------ Source extract

My Shop (work in progress!)

Sunday 21 November 2010

New blog

I have decided to start a new blog to share my art. Don't bother going there yet as I haven't scanned anything in. However it is called The Shadow of Ice.

Monday 10 May 2010

The merits of (charity) shopping



When I was a child and didn't have a big appetite I used to eat off a plate that looked like the above. My mum also had a few other pieces of the set. I have fond memories of the poppy plate because it reminds me of both my mum and my childhood.

As a depressive I find it a bit of a pick me up to have a bit of retail therapy. Fortunately I don't suffer from bipolar disorder and don't get too carried away. It is even more of a thrill when you can say you've bagged an absolute bargain.

Charity shopping is akin to shopping in TK Maxx. You have to be prepared to rummage. Sometimes there will be gems and other times there will absolutely bugger all. It also depends on where your charity shop is. The Oxfam in Cheltenham was fabulous, I bought many a brilliant book from there when on holiday. The charity shops in Stirling were pretty good because they contained a lot of student cast offs and also those of some of the fairly rich folk that lived in the area. I can't imagine anything of the Queen's ended up in them though. In Carlisle I try to buy most things from the shops on Botchergate as items are priced much cheaper than in the ones in the town centre. For example you might get a set of three cups and saucers for £2.50 on Botchergate whereas in the town centre it might cost you upwards of £5. I don't think I will ever find a bargain as good as the coat I bought though - £2.75 which is amazing for a massive winter coat, and astounding once I saw the label inside and saw it was Aquascutum!

On the day I bought the Aquascutum coat (some time in late 2006) I saw a lovely dinner service in the window of a charity shop that had unfortunately closed for the day. It was made in the 60s/70s and had a green and blue bold floral motif in the centre. It was gorgeous and £10. As I'd recently moved from Stirling, and was just setting up home properly after graduating I really wanted a nice set of plates. I wondered how the hell I would get it home as I didn't have a car and didn't really have any friends in the area yet. My mum came up on another shopping trip to Carlisle very soon afterwards and went in the shop but alas someone else had nabbed it! It must have been charity shop karma saying that I couldn't get two such good bargains...

------------
------ Data for analysis

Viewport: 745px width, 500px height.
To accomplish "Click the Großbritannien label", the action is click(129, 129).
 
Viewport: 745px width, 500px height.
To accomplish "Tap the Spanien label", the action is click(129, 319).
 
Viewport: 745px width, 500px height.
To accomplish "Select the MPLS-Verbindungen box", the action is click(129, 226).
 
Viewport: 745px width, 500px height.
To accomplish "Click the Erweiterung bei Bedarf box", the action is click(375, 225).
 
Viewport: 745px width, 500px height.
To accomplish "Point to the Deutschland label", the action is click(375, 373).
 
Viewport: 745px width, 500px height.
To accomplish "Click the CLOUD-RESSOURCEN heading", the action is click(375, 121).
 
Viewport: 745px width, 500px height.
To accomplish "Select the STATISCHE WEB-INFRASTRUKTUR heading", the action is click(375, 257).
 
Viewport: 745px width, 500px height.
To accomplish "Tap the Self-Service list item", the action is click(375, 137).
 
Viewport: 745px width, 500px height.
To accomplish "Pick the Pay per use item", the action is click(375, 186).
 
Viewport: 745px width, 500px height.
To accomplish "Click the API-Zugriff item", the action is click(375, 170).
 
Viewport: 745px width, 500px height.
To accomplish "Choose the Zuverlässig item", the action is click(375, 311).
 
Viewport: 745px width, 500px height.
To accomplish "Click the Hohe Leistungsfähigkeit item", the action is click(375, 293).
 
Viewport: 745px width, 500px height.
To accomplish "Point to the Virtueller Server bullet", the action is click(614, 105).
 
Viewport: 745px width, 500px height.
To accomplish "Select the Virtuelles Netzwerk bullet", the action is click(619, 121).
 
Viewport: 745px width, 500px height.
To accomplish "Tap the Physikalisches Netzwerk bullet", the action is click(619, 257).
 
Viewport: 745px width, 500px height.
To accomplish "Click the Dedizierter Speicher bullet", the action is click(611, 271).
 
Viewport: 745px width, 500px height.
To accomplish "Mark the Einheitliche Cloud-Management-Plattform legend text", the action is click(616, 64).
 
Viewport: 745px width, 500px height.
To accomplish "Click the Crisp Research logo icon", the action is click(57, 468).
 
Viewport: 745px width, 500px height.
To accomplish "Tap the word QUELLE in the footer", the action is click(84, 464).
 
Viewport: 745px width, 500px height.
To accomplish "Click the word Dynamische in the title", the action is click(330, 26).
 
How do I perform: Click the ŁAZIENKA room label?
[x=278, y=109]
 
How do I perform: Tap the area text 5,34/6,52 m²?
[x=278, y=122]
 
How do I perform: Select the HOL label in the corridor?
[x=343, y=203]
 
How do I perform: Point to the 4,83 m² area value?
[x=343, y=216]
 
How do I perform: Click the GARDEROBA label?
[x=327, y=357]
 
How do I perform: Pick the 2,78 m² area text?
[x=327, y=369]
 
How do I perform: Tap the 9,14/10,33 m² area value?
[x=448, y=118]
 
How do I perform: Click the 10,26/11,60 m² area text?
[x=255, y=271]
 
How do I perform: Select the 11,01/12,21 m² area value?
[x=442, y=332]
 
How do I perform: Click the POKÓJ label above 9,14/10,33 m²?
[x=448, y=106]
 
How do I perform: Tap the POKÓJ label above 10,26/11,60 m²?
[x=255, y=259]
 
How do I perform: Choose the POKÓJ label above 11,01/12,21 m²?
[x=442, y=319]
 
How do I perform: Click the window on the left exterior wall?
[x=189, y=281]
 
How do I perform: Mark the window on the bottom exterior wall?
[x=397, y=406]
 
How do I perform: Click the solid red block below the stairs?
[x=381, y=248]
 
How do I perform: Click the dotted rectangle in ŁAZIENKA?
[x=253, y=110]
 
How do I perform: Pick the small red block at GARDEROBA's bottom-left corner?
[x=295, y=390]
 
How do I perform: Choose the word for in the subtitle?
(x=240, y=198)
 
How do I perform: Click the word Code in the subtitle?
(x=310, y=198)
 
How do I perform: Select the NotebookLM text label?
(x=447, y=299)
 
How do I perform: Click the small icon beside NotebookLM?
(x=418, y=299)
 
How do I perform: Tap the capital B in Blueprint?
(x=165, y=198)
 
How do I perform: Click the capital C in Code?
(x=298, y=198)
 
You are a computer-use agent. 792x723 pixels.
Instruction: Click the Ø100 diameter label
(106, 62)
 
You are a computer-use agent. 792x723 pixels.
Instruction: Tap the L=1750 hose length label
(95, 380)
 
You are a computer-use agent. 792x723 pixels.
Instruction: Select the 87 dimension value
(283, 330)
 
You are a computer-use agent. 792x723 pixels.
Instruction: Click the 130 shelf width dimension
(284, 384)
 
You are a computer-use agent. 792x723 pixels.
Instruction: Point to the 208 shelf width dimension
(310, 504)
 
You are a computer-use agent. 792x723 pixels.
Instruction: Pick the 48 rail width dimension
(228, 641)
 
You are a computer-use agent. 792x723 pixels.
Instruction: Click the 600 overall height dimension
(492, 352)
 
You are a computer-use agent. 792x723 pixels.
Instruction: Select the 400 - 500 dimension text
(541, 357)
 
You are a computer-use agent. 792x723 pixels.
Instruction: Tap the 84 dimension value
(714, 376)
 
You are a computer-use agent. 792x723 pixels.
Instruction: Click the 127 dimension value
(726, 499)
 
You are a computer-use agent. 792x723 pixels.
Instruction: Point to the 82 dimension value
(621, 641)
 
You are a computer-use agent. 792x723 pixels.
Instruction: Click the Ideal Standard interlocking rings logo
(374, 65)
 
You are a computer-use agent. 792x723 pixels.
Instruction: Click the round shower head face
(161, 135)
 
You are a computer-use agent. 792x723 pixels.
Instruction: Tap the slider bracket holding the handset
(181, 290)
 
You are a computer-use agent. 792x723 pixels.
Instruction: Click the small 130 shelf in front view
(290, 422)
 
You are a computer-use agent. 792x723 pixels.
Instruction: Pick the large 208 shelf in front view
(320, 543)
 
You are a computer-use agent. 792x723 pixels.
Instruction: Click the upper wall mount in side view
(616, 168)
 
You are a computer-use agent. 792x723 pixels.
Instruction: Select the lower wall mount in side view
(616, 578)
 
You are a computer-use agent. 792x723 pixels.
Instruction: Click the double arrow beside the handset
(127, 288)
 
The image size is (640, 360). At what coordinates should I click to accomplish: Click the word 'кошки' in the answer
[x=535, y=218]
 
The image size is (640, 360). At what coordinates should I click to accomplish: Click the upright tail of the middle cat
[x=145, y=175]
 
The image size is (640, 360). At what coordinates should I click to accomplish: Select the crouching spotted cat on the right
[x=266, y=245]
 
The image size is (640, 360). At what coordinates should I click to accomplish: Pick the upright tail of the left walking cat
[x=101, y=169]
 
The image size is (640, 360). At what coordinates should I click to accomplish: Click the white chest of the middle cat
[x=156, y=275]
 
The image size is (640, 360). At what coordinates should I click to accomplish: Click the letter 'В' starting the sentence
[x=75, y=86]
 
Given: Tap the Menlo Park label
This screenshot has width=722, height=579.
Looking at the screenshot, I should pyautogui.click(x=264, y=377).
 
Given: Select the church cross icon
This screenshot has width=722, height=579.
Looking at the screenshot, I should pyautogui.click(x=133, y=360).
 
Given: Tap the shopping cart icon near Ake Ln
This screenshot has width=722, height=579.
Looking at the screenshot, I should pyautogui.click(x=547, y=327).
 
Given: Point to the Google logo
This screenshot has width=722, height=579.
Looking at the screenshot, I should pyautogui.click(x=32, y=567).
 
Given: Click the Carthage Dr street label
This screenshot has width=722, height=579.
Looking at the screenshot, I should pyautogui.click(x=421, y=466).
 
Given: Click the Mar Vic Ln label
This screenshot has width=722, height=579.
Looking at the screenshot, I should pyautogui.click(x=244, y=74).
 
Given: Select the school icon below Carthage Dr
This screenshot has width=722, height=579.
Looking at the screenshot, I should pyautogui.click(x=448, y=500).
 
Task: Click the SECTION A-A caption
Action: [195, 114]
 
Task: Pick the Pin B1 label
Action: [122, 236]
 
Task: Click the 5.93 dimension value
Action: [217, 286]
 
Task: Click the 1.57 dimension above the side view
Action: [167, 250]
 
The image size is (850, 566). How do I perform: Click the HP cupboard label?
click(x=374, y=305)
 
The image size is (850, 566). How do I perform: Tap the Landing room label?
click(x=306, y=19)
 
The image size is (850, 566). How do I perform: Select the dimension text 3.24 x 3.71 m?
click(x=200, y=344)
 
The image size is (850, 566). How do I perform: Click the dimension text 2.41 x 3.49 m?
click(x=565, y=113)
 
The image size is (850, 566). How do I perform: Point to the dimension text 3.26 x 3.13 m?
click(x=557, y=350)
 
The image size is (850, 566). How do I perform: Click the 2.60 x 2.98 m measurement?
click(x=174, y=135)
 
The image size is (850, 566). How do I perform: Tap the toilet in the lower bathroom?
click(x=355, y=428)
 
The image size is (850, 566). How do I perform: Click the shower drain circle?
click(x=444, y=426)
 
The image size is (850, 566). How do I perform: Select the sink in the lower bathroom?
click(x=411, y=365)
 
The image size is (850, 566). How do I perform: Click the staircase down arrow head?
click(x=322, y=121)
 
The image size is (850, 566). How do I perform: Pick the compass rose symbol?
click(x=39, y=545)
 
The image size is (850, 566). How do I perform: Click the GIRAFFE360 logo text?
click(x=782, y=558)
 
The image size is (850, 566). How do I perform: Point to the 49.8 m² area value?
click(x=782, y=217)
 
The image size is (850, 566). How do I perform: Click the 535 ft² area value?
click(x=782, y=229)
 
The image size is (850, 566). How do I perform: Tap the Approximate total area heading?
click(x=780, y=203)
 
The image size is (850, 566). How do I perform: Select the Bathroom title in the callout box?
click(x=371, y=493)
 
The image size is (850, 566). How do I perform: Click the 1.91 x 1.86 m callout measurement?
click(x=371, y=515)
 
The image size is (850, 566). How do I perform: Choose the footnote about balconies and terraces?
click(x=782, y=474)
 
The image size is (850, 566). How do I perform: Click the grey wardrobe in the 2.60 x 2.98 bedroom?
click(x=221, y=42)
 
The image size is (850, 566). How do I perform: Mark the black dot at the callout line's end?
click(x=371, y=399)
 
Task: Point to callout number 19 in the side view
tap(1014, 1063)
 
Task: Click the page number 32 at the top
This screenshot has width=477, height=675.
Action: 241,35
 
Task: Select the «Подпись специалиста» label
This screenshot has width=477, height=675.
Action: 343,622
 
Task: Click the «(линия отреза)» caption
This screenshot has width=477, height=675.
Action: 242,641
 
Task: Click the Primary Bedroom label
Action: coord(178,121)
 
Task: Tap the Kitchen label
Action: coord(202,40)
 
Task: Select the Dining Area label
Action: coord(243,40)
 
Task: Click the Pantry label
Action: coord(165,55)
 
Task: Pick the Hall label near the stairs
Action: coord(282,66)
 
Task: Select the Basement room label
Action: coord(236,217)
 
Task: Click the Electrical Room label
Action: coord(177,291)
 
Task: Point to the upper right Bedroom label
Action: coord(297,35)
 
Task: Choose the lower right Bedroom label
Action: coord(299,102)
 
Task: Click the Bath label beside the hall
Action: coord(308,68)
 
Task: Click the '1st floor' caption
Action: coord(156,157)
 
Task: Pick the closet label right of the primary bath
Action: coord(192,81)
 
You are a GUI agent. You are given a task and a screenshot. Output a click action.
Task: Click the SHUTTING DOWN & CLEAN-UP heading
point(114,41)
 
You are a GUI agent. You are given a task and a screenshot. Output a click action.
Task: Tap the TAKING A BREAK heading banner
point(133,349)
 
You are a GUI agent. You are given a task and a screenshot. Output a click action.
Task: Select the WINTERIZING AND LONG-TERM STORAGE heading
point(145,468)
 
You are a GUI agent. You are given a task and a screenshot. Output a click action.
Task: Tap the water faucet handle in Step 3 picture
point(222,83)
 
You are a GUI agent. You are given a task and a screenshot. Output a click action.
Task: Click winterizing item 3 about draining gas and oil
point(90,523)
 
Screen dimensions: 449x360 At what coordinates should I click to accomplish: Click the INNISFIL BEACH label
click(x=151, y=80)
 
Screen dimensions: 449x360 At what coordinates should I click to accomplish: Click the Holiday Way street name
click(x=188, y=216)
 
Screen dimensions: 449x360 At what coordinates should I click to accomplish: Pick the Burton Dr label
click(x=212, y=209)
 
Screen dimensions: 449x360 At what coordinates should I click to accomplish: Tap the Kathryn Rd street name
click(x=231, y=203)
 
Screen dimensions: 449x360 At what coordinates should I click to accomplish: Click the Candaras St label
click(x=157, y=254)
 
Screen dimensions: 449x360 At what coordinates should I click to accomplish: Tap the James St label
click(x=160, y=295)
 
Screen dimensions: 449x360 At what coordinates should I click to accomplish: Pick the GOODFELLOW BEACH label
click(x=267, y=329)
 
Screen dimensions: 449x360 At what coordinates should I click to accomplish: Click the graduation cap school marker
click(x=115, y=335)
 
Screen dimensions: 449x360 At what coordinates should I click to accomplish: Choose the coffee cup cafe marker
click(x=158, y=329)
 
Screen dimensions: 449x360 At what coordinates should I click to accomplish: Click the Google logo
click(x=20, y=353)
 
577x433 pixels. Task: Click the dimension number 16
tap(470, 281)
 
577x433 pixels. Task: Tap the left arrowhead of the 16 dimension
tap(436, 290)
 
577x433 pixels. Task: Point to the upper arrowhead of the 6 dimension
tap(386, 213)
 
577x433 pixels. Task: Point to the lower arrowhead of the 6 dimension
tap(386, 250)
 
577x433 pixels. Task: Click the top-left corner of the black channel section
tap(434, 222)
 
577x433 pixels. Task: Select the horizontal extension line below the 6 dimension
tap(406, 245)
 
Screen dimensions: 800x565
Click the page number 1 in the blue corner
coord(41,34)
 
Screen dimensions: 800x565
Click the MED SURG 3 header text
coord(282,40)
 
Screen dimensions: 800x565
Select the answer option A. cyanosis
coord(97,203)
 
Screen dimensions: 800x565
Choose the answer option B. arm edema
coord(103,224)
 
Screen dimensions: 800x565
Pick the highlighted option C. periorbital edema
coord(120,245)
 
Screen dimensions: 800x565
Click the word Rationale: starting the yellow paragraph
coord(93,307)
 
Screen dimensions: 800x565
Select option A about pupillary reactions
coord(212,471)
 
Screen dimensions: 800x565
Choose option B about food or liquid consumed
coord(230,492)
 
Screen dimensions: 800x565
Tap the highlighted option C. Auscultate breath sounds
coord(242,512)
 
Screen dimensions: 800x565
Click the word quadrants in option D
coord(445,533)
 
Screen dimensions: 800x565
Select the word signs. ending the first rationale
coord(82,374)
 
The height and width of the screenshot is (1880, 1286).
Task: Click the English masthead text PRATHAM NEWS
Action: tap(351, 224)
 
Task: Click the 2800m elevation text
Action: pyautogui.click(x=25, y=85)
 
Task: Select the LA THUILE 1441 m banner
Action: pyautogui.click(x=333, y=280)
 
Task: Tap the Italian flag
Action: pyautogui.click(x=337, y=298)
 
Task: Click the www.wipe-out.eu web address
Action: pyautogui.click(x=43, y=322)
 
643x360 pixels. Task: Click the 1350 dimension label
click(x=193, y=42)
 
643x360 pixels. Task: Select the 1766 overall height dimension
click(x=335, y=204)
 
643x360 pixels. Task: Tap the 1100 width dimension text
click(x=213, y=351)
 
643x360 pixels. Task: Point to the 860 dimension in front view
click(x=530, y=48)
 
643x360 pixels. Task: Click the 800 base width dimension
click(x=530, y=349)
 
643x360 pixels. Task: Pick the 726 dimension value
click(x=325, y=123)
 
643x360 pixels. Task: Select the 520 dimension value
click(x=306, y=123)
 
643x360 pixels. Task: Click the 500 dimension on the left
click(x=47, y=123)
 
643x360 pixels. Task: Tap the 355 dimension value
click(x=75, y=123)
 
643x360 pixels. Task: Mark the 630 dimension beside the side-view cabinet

------------

List of tasks:
A) In the blog page above, how much did the Aquascutum coat cost?
B) Transcribe the blog page's passage starting at "As a depressive" and ending at "an absolute bargain.".

Solutions:
A) £2.75

B)
As a depressive I find it a bit of a pick me up to have a bit of retail therapy. Fortunately I don't suffer from bipolar disorder and don't get too carried away. It is even more of a thrill when you can say you've bagged an absolute bargain.